In order to be able to place a reference inside a structure, we need to ensure that the reference outlives the structure. In particular, the task reference in schedule_mut must outlive the scheduler instance. In order to express this constraint, we need to add a lifetime parameter to the Scheduler trait:

# #![allow(unused_variables)]
#fn main() {
/// The lifetime parameter 'a indicates the scheduler's lifetime.  Only tasks
/// which live longer than this lifetime can be scheduled.
trait Scheduler<'a>: 'a {
    /// By taking a `&'a mut` reference to the task, we ensure that it can be
    /// stored inside the scheduler.
    fn schedule_mut(&mut self, task: &'a mut dyn TaskMut);
}

impl<'r> Scheduler<'r> for Runtime<'r> {
    /// Schedule a task by registering it into the runtime's `ready` queue.
    fn schedule_mut(&mut self, task: &'r mut dyn TaskMut) {
        self.ready.push(task)
    }
}
#}

Don't forget to add the lifetime in the TaskMut trait definition as well:

# #![allow(unused_variables)]
#fn main() {
trait TaskMut: 'static {
    fn execute_mut<'a>(&mut self, scheduler: &mut dyn Scheduler<'a>);
}
#}

The 'a parameter we added in the execute_mut function could have been added to the TaskMut trait directly instead. However, this would make the nodes usable with a single scheduler: we would like to avoid that if possible.
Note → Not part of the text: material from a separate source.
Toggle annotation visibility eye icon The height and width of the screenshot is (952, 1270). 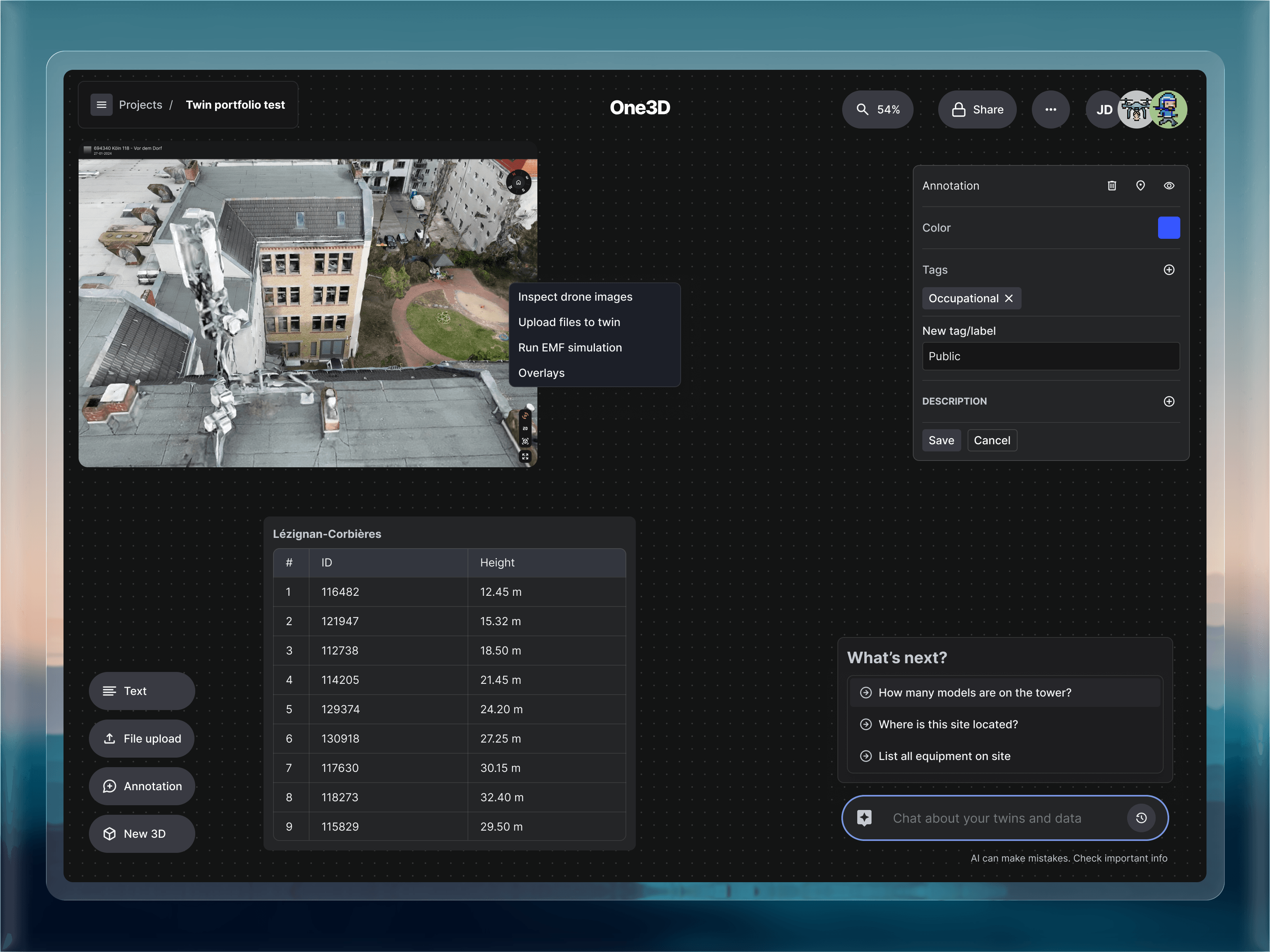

The trait definitions for this will still work; however the execute function from the previous question won't. We need to change it to the following:

# #![allow(unused_variables)]
#fn main() {
fn execute<'r>(tasks: &'r mut Vec<Box<dyn TaskMut + 'r>>) {
    let mut runtime = Runtime::new(tasks.iter_mut().map(Box::as_mut).collect());
    runtime.execute();
}
#}

This is required because Box<dyn TaskMut> is implicitely converted to Box<dyn TaskMut + 'static>, i.e. trait objects as generic parameters contain an implicit static lifetime. This is because we could implement TaskMut for a type which contain a lifetime, such as &'a i32.

The compiler error about this is relatively explicit: we take an &mut reference to self, but then we try to schedule it with a &'r mut reference. Since the 'r lifetime outlives the local function lifetime, we can't do this (see also the flatten_ref question in the first part)! One solution is to simply use a &'r mut lifetime when calling execute_mut:

# #![allow(unused_variables)]
#fn main() {
trait TaskMut {
    fn execute_mut<'r>(&'r mut self, scheduler: &mut dyn Scheduler<'r>);
}

struct Loop;

impl TaskMut for Loop {
    fn execute_mut<'r>(&'r mut self, scheduler: &mut dyn Scheduler<'r>) {
        scheduler.schedule_mut(self)
    }
}
#}

However, we can't use this to execute a loop's body and re-schedule the loop itself. Indeed, the API allows any node to re-schedule itself -- and in particular, the body could do so! In the following scenario:

• Loop executes
  • Body executes and re-schedules itself: there is an &'r mut to the body in the scheduler
• Loop re-schedules ifself: there is an &'r mut to the loop in the scheduler... but we can get an &'r mut to the body from that!

we can create two mutable references to the loop body at once, so there is no way we will fix that issue with lifetime annotations.

The only valid implementations are:

# #![allow(unused_variables)]
#fn main() {
impl<T: Task> TaskBox for Loop<T> {
    fn execute_box<'r>(self: Box<Self>, scheduler: &mut Scheduler<'r>) {
        self.body.execute(scheduler);
        scheduler.schedule_box(self);
    }
}

impl<T: TaskMut> TaskBox for Loop<T> {
    fn execute_box<'r>(mut self: Box<Self>, scheduler: &mut Scheduler<'r>) {
        self.body.execute_mut(scheduler);
        scheduler.schedule_box(self);
    }
}
#}

Conceptually, there is no difference between the TaskBox trait and the TaskMut trait with &'r mut arguments. In general, Box<T> and &'r mut T restrict what we can do with T in the same way; the only difference is that when the Box<T> goes out of scope the memory will be freed but nothing will happen when &'r mut T goes out of scope.

If we allow &'r arguments, we can also write:

# #![allow(unused_variables)]
#fn main() {
impl<T: Task> Task for Loop<T> {
    fn execute<'r>(&'r self, scheduler: &mut Scheduler<'r>) {
        self.body.execute(scheduler);
        scheduler.schedule(self);
    }
}
#}

This is because by using an immutable reference we solve the issue described in the previous question: immutable references can be cloned, and it is not a problem to have multiple ones of them.